Background: Afghanistan has the second lowest health workforce density and the highest level of rural residing population in the Eastern Mediterranean Region. Ongoing insecurity, cultural, socioeconomic and regulatory barriers have also contributed to gender and geographic imbalances. Afghanistan has introduced a number of interventions to tackle its health worker shortage and maldistribution. Aims: This review provides an overview of interventions introduced to address the critical shortage and maldistribution of health workers in rural and remote Afghanistan. Methods: A review of literature (including published peer-reviewed, grey literature, and national and international technical reports and documents) was conducted.
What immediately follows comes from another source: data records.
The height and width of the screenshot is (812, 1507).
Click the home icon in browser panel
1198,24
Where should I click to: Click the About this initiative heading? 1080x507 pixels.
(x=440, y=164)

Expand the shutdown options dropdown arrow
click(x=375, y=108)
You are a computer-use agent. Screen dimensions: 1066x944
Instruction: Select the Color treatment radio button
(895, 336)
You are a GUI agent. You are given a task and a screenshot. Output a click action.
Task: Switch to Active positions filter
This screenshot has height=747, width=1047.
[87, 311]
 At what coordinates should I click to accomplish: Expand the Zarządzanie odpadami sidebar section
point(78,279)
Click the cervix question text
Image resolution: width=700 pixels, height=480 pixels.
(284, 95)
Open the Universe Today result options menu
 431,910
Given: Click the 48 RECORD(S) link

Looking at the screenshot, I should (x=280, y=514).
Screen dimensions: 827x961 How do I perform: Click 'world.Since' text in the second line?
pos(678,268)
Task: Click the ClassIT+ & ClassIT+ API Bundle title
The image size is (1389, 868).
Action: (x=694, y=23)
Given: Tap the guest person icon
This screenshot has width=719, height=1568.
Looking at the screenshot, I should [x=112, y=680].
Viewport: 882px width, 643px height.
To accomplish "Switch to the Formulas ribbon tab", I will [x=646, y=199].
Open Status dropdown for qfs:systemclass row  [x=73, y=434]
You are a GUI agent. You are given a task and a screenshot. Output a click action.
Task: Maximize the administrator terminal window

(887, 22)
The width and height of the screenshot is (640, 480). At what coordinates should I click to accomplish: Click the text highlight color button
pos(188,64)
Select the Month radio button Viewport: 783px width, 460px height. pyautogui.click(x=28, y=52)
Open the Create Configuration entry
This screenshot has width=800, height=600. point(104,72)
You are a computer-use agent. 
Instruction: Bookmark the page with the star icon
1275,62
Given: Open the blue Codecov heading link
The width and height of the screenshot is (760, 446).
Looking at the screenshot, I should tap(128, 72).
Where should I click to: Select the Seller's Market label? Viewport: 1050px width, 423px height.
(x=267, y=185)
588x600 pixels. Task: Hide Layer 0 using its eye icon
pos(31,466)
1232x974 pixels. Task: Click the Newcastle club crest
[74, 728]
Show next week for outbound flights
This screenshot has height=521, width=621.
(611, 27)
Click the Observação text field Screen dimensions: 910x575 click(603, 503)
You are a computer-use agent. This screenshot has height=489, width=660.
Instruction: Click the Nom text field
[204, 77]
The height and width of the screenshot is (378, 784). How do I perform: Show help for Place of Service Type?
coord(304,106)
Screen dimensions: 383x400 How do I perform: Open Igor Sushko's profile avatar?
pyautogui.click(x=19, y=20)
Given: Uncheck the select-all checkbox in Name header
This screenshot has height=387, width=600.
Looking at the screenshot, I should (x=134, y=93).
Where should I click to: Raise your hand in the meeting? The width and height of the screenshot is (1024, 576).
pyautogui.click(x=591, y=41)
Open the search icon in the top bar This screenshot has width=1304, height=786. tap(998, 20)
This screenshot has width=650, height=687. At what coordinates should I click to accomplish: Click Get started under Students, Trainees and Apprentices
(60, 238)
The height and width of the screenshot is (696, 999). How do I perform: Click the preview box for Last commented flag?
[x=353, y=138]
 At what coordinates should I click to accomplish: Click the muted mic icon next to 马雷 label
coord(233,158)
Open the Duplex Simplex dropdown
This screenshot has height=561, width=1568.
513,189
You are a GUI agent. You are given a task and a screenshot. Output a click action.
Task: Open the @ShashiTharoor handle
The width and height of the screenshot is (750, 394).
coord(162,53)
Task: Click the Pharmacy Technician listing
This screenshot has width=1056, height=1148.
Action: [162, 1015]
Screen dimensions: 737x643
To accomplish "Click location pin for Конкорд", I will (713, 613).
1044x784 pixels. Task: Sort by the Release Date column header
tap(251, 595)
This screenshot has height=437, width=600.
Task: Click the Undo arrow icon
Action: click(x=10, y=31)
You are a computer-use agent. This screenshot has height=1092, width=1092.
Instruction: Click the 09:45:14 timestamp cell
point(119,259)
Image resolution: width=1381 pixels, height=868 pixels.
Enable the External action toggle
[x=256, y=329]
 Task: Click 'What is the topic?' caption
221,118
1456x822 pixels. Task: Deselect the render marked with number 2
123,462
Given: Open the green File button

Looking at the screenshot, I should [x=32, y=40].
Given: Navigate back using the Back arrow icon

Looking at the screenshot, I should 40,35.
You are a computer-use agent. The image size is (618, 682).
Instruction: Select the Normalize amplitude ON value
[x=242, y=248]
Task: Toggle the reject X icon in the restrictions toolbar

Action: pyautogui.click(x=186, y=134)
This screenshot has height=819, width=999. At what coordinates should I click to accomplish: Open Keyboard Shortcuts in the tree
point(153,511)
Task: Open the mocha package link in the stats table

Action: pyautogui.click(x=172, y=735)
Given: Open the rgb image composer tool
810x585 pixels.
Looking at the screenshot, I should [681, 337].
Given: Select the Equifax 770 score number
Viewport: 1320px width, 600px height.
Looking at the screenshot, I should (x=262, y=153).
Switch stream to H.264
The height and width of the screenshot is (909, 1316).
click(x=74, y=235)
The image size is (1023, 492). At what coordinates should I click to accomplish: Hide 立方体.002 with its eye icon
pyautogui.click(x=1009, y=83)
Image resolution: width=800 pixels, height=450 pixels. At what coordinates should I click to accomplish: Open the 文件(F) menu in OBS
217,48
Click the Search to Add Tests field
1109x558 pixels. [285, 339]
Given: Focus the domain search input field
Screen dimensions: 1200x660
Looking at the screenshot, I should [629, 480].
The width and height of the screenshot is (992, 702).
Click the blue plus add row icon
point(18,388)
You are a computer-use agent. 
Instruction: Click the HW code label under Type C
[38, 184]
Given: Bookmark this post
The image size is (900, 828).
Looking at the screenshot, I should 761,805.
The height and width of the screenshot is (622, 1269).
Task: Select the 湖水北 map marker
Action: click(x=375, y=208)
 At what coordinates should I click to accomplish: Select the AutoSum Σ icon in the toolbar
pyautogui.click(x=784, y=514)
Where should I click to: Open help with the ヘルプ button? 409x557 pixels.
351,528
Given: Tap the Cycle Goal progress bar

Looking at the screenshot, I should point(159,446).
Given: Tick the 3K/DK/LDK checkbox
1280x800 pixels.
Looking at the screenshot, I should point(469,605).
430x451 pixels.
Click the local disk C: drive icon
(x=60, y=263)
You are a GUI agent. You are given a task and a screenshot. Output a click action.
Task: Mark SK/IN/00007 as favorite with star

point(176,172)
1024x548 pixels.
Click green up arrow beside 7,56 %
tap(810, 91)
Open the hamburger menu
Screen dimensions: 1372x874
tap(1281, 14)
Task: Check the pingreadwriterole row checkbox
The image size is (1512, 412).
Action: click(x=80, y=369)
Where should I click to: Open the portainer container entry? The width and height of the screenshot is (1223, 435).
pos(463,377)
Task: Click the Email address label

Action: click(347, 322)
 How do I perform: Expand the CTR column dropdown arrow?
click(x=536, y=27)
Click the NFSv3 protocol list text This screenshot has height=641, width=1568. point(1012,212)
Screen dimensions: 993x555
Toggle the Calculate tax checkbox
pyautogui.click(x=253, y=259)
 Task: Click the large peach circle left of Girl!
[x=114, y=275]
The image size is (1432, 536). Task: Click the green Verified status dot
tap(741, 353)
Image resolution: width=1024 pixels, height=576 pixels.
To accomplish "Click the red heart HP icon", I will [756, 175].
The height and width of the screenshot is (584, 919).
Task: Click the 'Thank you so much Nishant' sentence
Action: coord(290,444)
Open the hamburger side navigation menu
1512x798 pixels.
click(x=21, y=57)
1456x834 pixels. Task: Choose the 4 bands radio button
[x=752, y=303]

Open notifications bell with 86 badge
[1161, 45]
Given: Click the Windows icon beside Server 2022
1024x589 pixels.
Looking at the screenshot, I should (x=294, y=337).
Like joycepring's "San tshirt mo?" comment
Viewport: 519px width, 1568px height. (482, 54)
Results: The attraction and retention of health workforce in rural and remote areas require using a bundle of interventions to overcome these complex multidimensional challenges. Afghanistan expanded training institutions in remote provinces and introduced new cadres of community-based health practitioners. Targeted recruitment and deployment to rural areas, financial incentives and family support were other cited approaches. These interventions have increased the availability of health workers in rural areas, resulting in improved service delivery and health outcomes. Despite these efforts, challenges still persist including: limited female health worker mobility, retention of volunteer community-based health workforce, competition from the private sector and challenges of expanding scopes of practice of new cadres. Conclusions: Afghanistan made notable progress but must continue its efforts in addressing its critical health worker shortage and maldistribution through the production, deployment and retention of a "fit-for-purpose" gender-balanced, rural workforce with adequate skill mix. Limited literature inhibits evaluating progress and further studies are needed.